DOCUMENT:

Few things are as graceful as a line floating through the air and resting on the surface of the water — for a just a moment — before returning to its airborne dance. Fly fishing is not an easy sport, but once you learn to tie a fly, master the cast, and hook your first fish, it’s hard to stop. When you’re out on the water, the chatter of daily life is replaced by the whirr of the reel and the rumble of the river — it’s solitude at its best.
If the promise of a remote escape isn’t enough to get you packing up your tackle box, then the beautiful places it takes you to will. Some of the best fly fishing in the U.S. can be found on quiet streams in open valleys, Caribbean-blue waters, and roaring rivers at the base of jagged peaks. To help you plan a trip, we’ve curated a list of some of the best fly fishing spots in the U.S.
Rock Creek, Montana
The fish-rich waters of Rock Creek flow for 52 miles just southeast of Missoula. It’s a dreamy destination for trout lovers, with rainbow, brown, cutthroat, and bull trout found alongside Rocky Mountain whitefish. And the views aren’t bad either — the river flows under endless Montana skies through the wild Lolo National Forest.
For the best fishing, make your way to upper Rock Creek and plan your excursion for the morning, late afternoon, or evening. You can set up camp in the national forest, or book a stay at The Cabin at Grassy Knoll or The Ranch at Rock Creek.
Gauley River, West Virginia
There’s plenty of great fly fishing in West Virginia – home to New River Gorge National River and Bluestone National Scenic River — but not much can top the Gauley River in the Gauley River National Recreation Area. You’ll find trout, walleye, and smallmouth bass, and a remoteness and beauty that tops most fly fishing destinations.
Bristol Bay, Alaska
You knew Alaska had to appear somewhere on this list. The northernmost state is home to larger-than-average Arctic grayling and rainbow trout, plus plenty of Pacific salmon. And even if you don’t catch anything (which is unlikely), you might spot an Alaskan brown bear, caribou, or moose. It’s a win-win.
Book your stay and a guided fly fishing trip with Bear Trail Lodge, and enjoy their gourmet, all-you-can-eat meal program.
Blue River, Colorado
The Blue River splits away from the mighty Colorado River near the town of Kremmling and flows south, winding its way through ranchlands and the towering Gore Range. While a kayak or canoe might glide by during the day, depending on where you go, you may have a stretch of this 65-mile river all to yourself. Just make sure to bring along some sunscreen and a solid sun shirt, so you’re ready to battle the intense Colorado sun.
You can post up in one of the many campgrounds surrounding Green Mountain Reservoir, or head south and book a room at Hotel Frisco in downtown Frisco. Just make sure you set aside enough time to visit the Rising Sun Distillery for a full tasting room experience.

SUPPLIED ENTRIES:
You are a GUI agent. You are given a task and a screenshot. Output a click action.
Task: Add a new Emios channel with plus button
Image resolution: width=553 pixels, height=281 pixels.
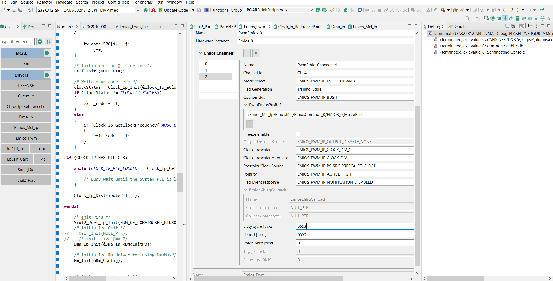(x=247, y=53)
==
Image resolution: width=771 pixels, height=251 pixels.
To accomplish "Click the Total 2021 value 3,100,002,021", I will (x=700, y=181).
--
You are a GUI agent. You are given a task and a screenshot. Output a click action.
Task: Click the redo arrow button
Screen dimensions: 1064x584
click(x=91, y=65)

SET PROBLEM 1: According to the fly fishing article, how many miles does Rock Creek flow?
SET PROBLEM 2: Continue the fly fishing article from the point where it stops.
The rows come from a separate source unrelated to the fly fishing article.

ANSWER 1: Rock Creek flows for 52 miles.

ANSWER 2:
Florida Keys, Florida
You don’t have to head to the mountains to find great fly fishing. Saltwater fly fishing poses its own set of challenges with big fat rewards — sometimes in the form of a 200-pound tarpon. When it comes to saltwater fly fishing, it’s hard to beat the Florida Keys, home to bonefish, tarpon, and permit.
While down in the Keys, the Cheeca Lodge & Spa on Islamorada is hard to pass up. They can connect you with a guide or send you out on a fishing charter, while providing a luxurious beachfront base for downtime between fishing trips.
South Fork of the Snake River, Wyoming
The Snake River literally snakes across southeastern Idaho and into Wyoming, where it glides past the resort town of Jackson Hole. Fly fishers will find their match on the South Fork of the Snake River, home to the largest native cutthroat fishery outside of nearby Yellowstone National Park. When you’re not busy snagging cutthroats, you can drop into Yellowstone or Grand Teton national parks, or hop on one of the area’s many hiking trails.
After a long day on the water, put up your feet at The Lodge at Jackson Hole, a Western-inspired property that’s minutes from Jackson’s historic Town Square.
Yellow Breeches Creek, Pennsylvania
Pennsylvania’s Cumberland Valley is home to world-renowned limestone streams that have been revered by fly fishers for generations. Beginners can try their luck on Yellow Breeches Creek, while the nearby LeTort Spring Run and Big Spring Creek provide an added challenge (and added reward).
You can try your hand on all three waterways from Allenberry, an Orvis-endorsed fly fishing lodge with on-property access to Yellow Breeches Creek.
Tanasee Creek, North Carolina
Off Tanasee Creek Road, east of Tuckasegee, is a stretch of North Carolina water that shelters plenty of wild brown trout. Tanasee Creek is found within the scenic Nantahala National Forest and is one of 15 fly fishing spots accessed by the Western North Carolina Fly Fishing Trail, the only designated fly fishing trail in the U.S.
Set up camp in the national forest, or book a cabin in the nearby town of Cashiers and treat yourself to a cozy, lakeside cabin rental.